*EXCERPTED PASSAGE*.
◇ ◇ ◇ ◇

After bread-boarding your programmer and 5 pages of help from forum members, you still don't have anything that works. And a lot of people have given up their time to try and help.

If your goal is to spend time debugging a programmer, more power to you. IF your goal is to actually work with PICs and program them, you're not making much progress.

I shared with you my experience that these programmers are a pain in the butt. You said I didn't know what I'm talking about. Remember, nobody here OWES you any help and assistance. You might benefit from good advice or not.
 
Hi,

As you can see from those current figures I did the ic only takes about 4ma.

Your regulator current sounds ok, so you need to isolate whatever is taking the extra power, disconnect the + connection to the ic ( better to use an ic socket so you can easily unplug it ) and see what the current is then.

If that only drops the 45ma by 4-5ma then seems like you have problems with the transistors or wiring.
 
Actually, what I said was that usually, trying to built a programmer wasn't worth the effort and frustration, and that a PICkit 2 would probably be cheaper in the long run. Many people who try and build these give up in frustration.
After bread-boarding your programmer and 5 pages of help from forum members, you still don't have anything that works. And a lot of people have given up their time to try and help.
If your goal is to spend time debugging a programmer, more power to you. IF your goal is to actually work with PICs and program them, you're not making much progress.

◇ ◇ ◇ ◇

[Records for locating described items]
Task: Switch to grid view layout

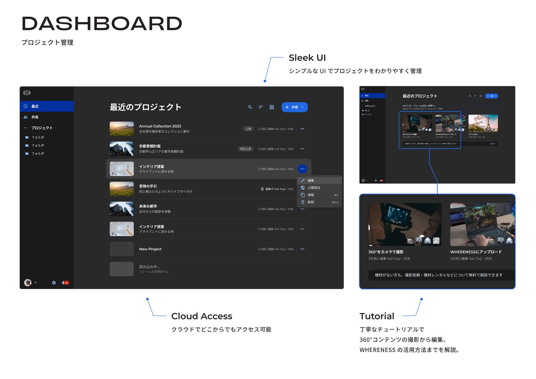Action: click(x=272, y=107)
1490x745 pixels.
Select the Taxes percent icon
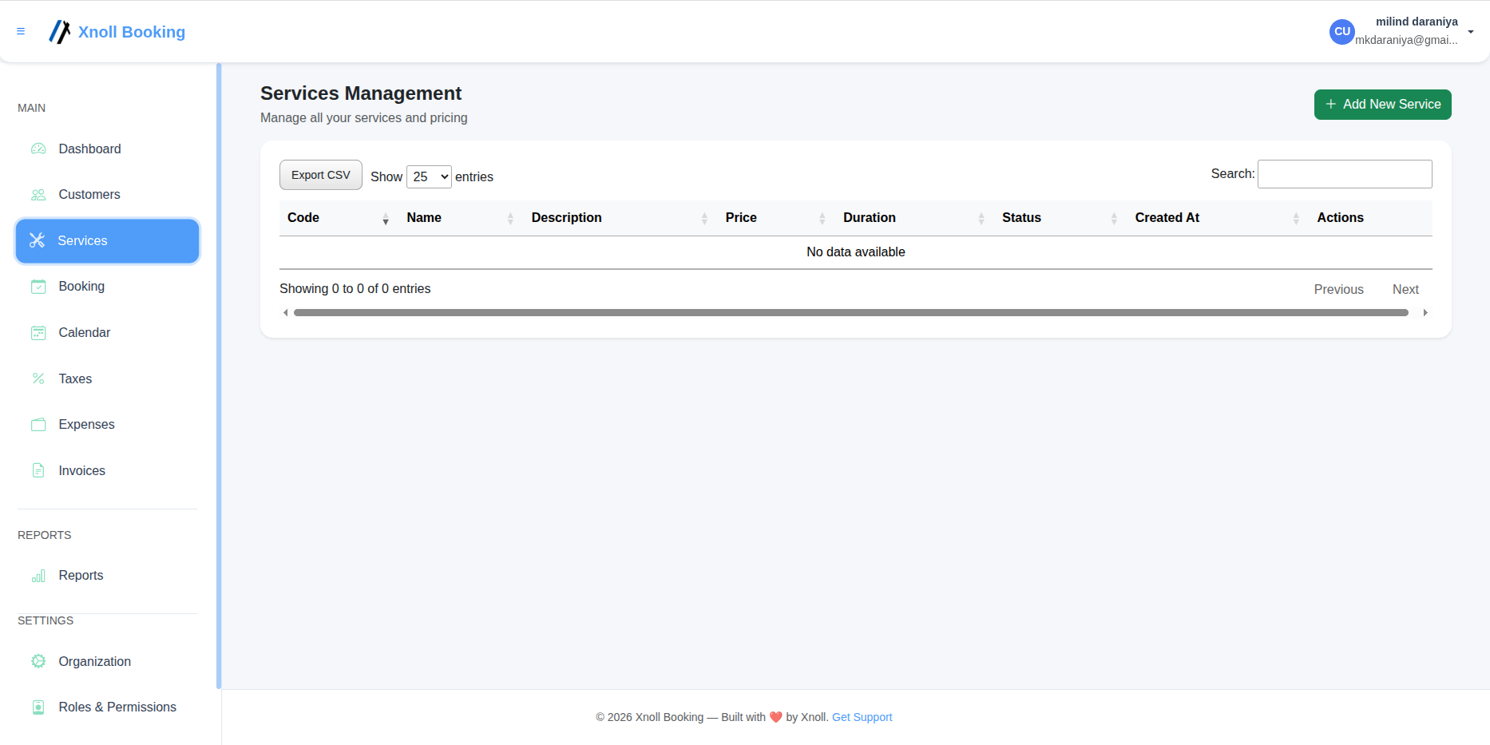pos(38,378)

◇ ◇ ◇ ◇

*WHAT TO DO*.
1) What does the forum thread about the PIC programmer say on each of these points?
(a) About how much current does the IC take, according to the figures given?
(b) What would probably be cheaper in the long run than building a programmer?
(c) How many pages of help from forum members are mentioned?
2) Could you retype the part of the forum thread about the PIC programmer starting with "As you can see" and going on through "transistors or wiring."?
Draw only on the forum thread about the PIC programmer.

*TASK RESULTS*.
1)
(a) About 4ma.
(b) A PICkit 2.
(c) 5 pages.

2)
As you can see from those current figures I did the ic only takes about 4ma.

Your regulator current sounds ok, so you need to isolate whatever is taking the extra power, disconnect the + connection to the ic ( better to use an ic socket so you can easily unplug it ) and see what the current is then.

If that only drops the 45ma by 4-5ma then seems like you have problems with the transistors or wiring.